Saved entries
====================
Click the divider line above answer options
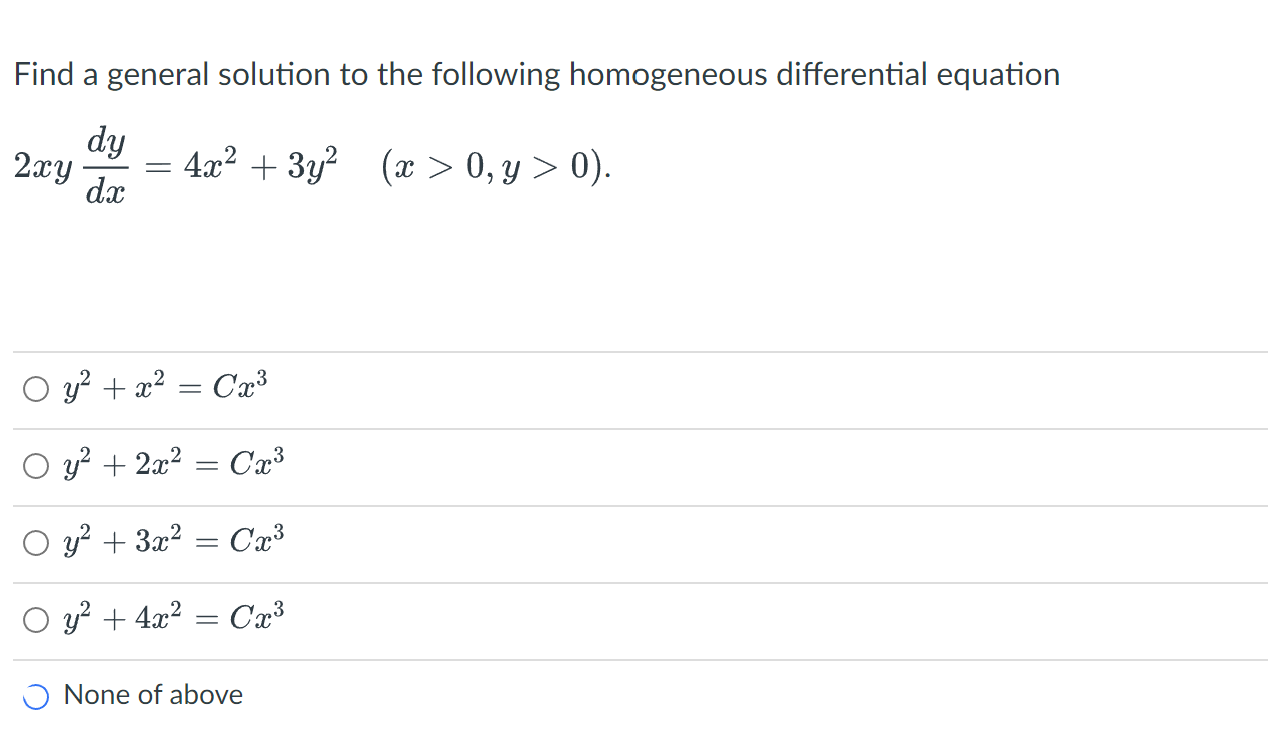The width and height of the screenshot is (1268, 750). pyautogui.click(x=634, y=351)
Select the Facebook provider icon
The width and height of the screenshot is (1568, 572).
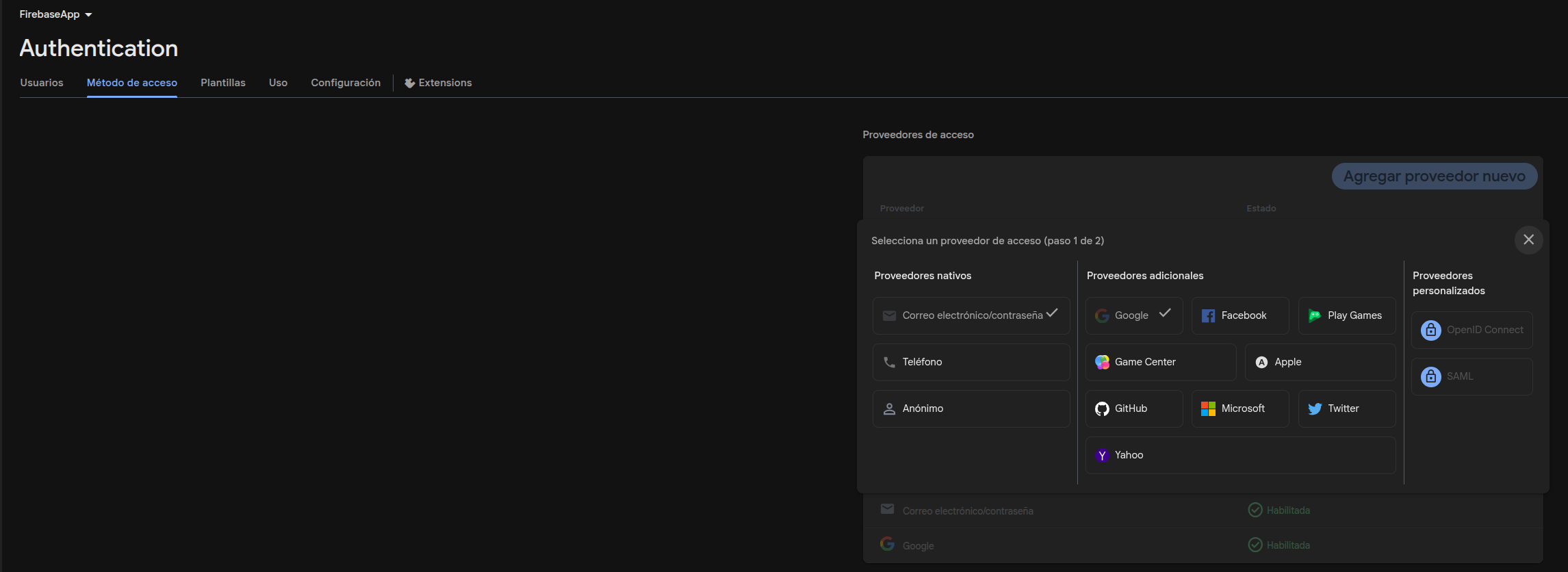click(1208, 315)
====================
_WHAT IS NEEDED_
Every line of the data should be copied as it stands, without the images.

_ANSWER TO THIS PROBLEM_
Click the divider line above answer options
The width and height of the screenshot is (1268, 750). pyautogui.click(x=634, y=351)
Select the Facebook provider icon
The width and height of the screenshot is (1568, 572).
click(1208, 315)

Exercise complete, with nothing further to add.